Look at Me
In unpacking the ubiquitous trope of people being “concerned for your health” if you are fat, we started by looking at concern (or caring) itself. While strangers certainly make comments about fat people’s bodies (especially fat women’s bodies), fatphobia framed as concern is encountered most frequently and most painfully in our most intimate circles. When “caring” is toxic, those who care about us most can cause the most harm.
I described “un-caring” as claiming to care about me and my health while actually caring about your own agenda. Then last week we looked at the promise of seeing each human being as unique as well as the potential pitfall of exceptionalism that can stem from it. Now I’d like to circle back to this idea of uniqueness and look at the idea of meeting people where they are.
True caring means seeing me neither as an undifferentiated member of a marginalized group, nor as a “unicorn” who defies your stereotypes of that group, but as a person with actual needs. Meeting people where they are --just as God heard the cries of Ishmael “ba’asher hu sham” (where he was)-- means accepting them where they are even if it is not where you wish they could be. It means helping them in ways that they actually want to be helped.
In the thinking of French-Jewish philosopher Emmanuel Levinas, this means refraining from destroying the alterity (or otherness) of the Other. Too often, when we try to treat others humanely, we do so by looking for ways that we can find or create sameness between ourselves and the Other. Levinas makes it clear that to truly treat someone else as human, we must respect and make space for how they are different from us.
Truly caring for a fat person means recognizing not only that their needs may differ from yours, but that their needs may differ from the needs of others who you see as being part of the same group. Every single body is different. Respecting difference also means respecting your own differences: you can be caring even without changing your beliefs that my size is a health problem and that there are things I can do to change my size, provided you can maintain these beliefs without invading my space with them.
And if all this seems too highfalutin and theoretical, let me give you some real-world examples. When I say "respect my alterity" what I really mean is "look at me." As we saw at my daughter’s Chanukah party, encountering interpersonal fatphobia often involves feeling oddly invisible.
At my six-week postpartum check up, my doctor told me that I needed to lose weight. We went a few rounds with me explaining why I wasn’t interested in that. (If you read Hebrew, you can read the longer --and significantly funnier-- version of this encounter here.) He didn’t mention any specific concerns about how my size was impacting my health, he just felt, as most doctors do, that it was good practice to tell a fat person to lose weight. Somehow, we moved on. Then, toward the end of the visit, I asked whether he would write me a referral for a test of my thyroid function. I had lost thyroid function in my previous pregnancy and now take a daily synthetic thyroid hormone. During this pregnancy my thyroid function was closely monitored because pregnancy can both impact thyroid function and, in turn, be impacted by it. Now that I was breastfeeding again, I wanted to be sure we kept a close eye on this because low thyroid function can cause low milk supply.

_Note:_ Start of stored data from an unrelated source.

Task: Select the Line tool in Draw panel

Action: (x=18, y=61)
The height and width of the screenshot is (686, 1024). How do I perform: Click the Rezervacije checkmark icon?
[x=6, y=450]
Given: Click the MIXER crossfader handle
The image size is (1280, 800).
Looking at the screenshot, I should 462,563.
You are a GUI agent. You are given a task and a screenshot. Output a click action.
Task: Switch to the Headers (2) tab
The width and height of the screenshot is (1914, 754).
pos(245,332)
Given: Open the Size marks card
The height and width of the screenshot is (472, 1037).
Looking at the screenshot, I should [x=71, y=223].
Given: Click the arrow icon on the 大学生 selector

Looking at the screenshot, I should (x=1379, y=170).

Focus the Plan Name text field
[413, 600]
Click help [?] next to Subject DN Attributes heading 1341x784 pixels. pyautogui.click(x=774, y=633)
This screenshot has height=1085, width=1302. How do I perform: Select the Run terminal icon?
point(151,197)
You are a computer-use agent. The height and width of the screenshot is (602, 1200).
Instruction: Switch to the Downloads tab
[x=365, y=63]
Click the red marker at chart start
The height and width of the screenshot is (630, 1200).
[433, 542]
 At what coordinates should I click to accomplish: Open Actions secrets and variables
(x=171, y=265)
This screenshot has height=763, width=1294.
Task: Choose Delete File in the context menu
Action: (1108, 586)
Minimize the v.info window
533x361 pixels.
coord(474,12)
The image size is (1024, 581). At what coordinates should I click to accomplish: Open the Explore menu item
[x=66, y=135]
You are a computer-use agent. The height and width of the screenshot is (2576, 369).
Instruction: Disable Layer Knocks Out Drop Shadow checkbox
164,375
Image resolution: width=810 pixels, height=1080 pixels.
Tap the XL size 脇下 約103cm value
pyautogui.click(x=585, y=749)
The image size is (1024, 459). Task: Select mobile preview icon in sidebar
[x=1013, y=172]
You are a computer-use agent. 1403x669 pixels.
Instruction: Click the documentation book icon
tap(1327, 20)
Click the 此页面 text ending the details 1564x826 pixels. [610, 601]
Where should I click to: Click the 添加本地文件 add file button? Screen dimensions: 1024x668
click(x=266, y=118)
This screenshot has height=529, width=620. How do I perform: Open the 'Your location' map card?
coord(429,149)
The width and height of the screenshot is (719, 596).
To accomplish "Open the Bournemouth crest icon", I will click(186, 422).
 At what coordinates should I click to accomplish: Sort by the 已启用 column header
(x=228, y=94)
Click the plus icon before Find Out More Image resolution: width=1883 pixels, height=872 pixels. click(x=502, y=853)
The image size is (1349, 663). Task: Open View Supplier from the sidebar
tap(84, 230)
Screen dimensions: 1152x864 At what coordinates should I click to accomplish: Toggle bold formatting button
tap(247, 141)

And do you know what my OB/GYN said? He said, “Ask your family doctor. The thyroid is not a gynecological organ.” I cannot know his actual intentions, but the impression my doctor left me with was that he cares about my fat body when it comes to recommending weight loss for unspecified reasons, but my specific needs around the health of my specific (fat) breasts are outside of his area of concern. He was seeing my size but he wasn’t actually seeing me.
That really is what I am inviting you to do: look at my actual body. Look at my body as it is and not as you wish it were. See my actual body and not a stereotyped member of a stigmatized group. Look at my actual body, if you dare, lovingly. If you truly care, you will get over whatever mixture of disgust and politeness keeps you from seeing me as I am and actually look at me.
“Look at my actual body.”
And do you know what I hope you will see? What I so often wish people would see? My butt. Because too often, people who purport to care about me watch me enter a room and keep their own butts in the only seats that would be accessible to me even when other options are available to them.
I don’t think this is out of meanness, I think it comes from an inability to truly and lovingly appreciate difference and its different needs. So many needs are invisible. And, absolutely, I believe in empowering people (myself included) to be vocal about what their needs are. I am not asking people to read my mind; I am asking them to read my body. The more I think about how true caring involves seeing and respecting the difference of the other, the more taken aback I am that this very visible, easy-to-assess difference is somehow rendered impossible to see.
My only other explanation is that people do see my need for an accessible seat but think that I would be embarrassed if they offered it to me, as if they would be drawing attention to my difference. And this really is thin privilege at work, because I can assure you, not a moment goes by that I -- usually the fattest person in the room -- am unaware of this difference. But (butt!), dear reader, as someone who loves her own body enough to know it deserves a comfortable place to sit, an actual seat at the actual table, I can also assure you that any embarrassment would be your own.